Okay, so I finally got my 20gal. set up and running, with my little corydoras in it to help cycle it. He isn't looking so good right now, been sitting almost motionless in a corner of the tank with just his gills moving. I plan on moving my female ram into the tank with some cardinals next week, but I will have to ween my female off the pure tap water and onto a half-distilled half-tap mix. Would it be okay if I topped the tank off with a gallon of distilled water? Or would it send my cory and and my rams and cardinals (when I add them) into osmotic shock?

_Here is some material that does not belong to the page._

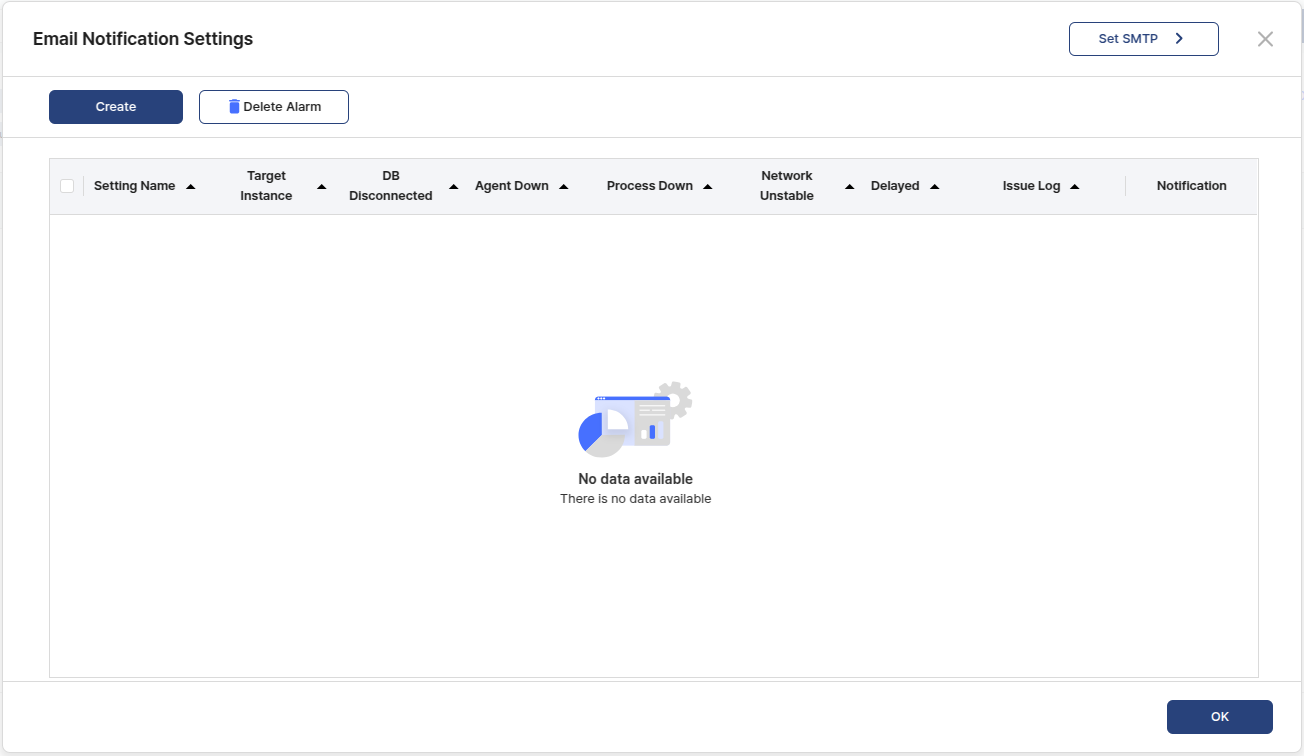
Task: Click the Setting Name column header text
Action: pyautogui.click(x=134, y=186)
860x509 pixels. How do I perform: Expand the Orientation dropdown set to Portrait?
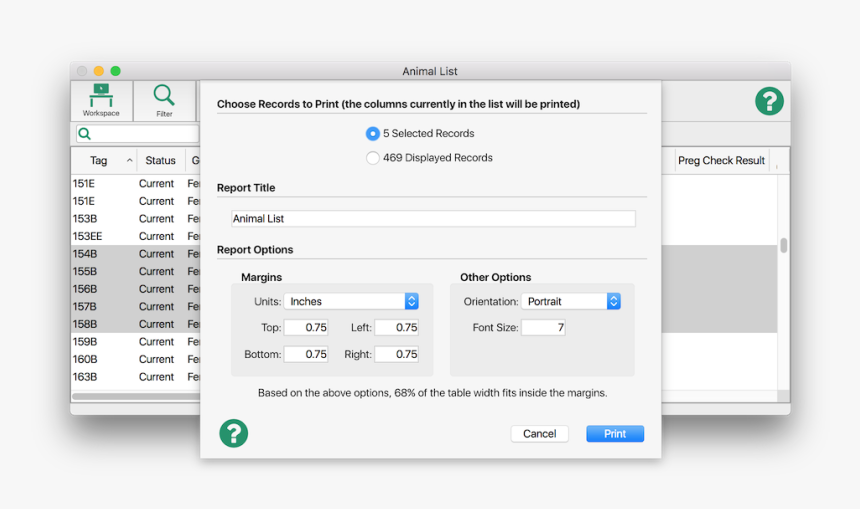click(571, 301)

I could still add some tap water instead of distilled water, but I would like to soften my water slightly with the distilled.


----------



## Cichlid Dude! (Mar 15, 2011)

Oh, and one other thing, are dither or target fish necessary in a breeding tank for rams? Thanks for the answers


----------



## emc7 (Jul 23, 2005)

1 gallon in 20? Should be okay. Its usually okay to replace evaporated water with distilled. Add slowly at first and slow down if they look funky.


----------



## Cichlid Dude! (Mar 15, 2011)

I find this really funny, but by the time I got to checking these posts, I had tested my water, and somehow it is soft  . This means I don't even need to add distilled water in the first place, its already soft! How it happened, I don't know, but I'm glad it did . My cory is happily scrounging for food as I write this, so everything seems okay. Thanks anyway though emc7!


----------



## emc7 (Jul 23, 2005)

Usually you don't need dithers for rams. Maybe for an esp. aggressive pair.


----------